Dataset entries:

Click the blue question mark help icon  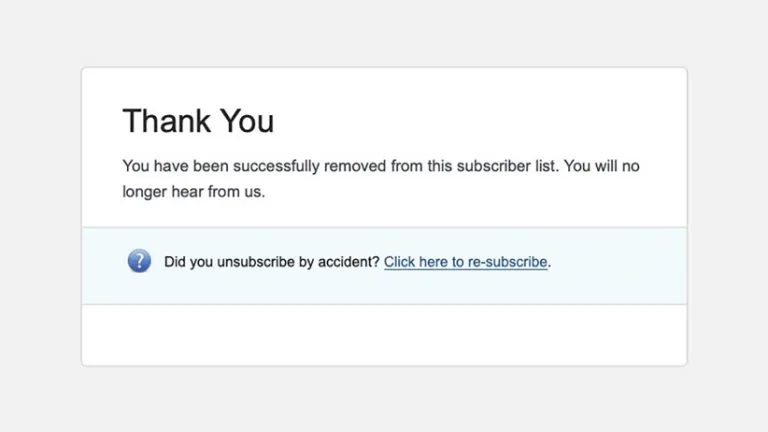pyautogui.click(x=138, y=262)
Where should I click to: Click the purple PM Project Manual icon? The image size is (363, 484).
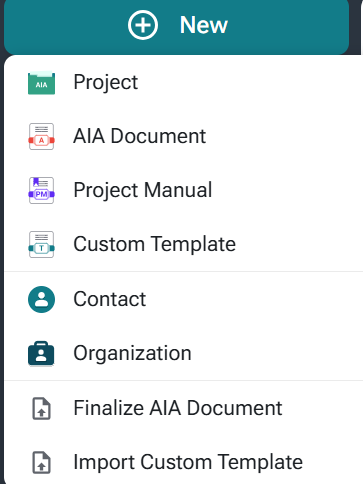[41, 190]
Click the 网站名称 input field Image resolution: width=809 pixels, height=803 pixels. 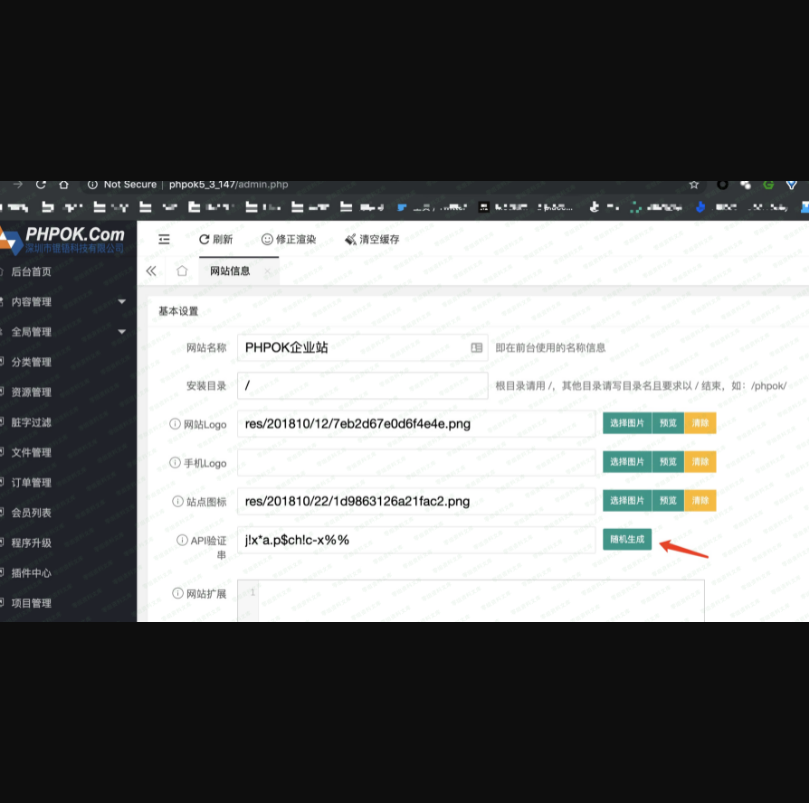tap(350, 348)
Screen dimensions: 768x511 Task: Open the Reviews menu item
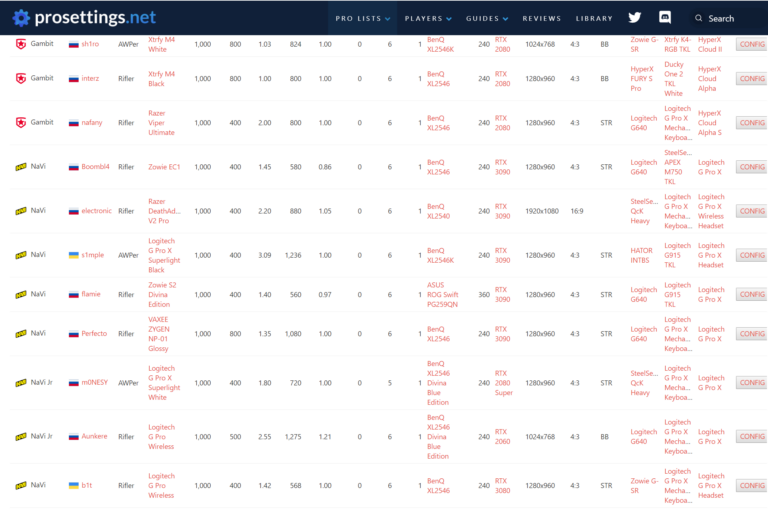[541, 18]
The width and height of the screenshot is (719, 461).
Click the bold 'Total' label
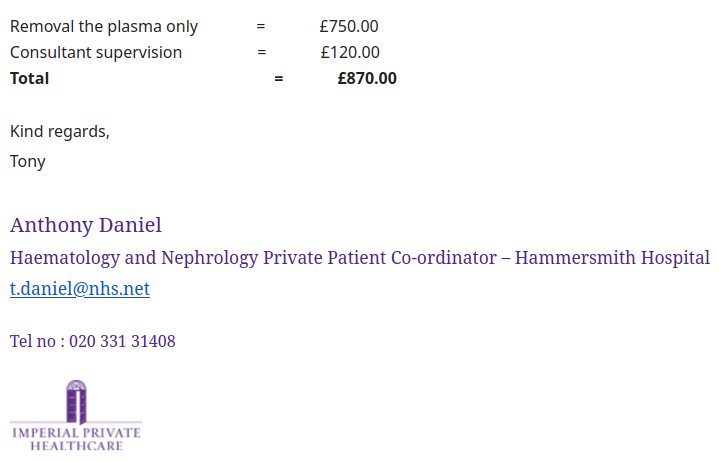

Task »
Return only the lines from the one that contains "Screen dimensions: 768x511" through the closing line of the data, inclusive, reproduced exactly and with every picture left out.

Answer space »
Screen dimensions: 768x511 Task: Open the Reviews menu item
[541, 18]
The width and height of the screenshot is (719, 461).
Click the bold 'Total' label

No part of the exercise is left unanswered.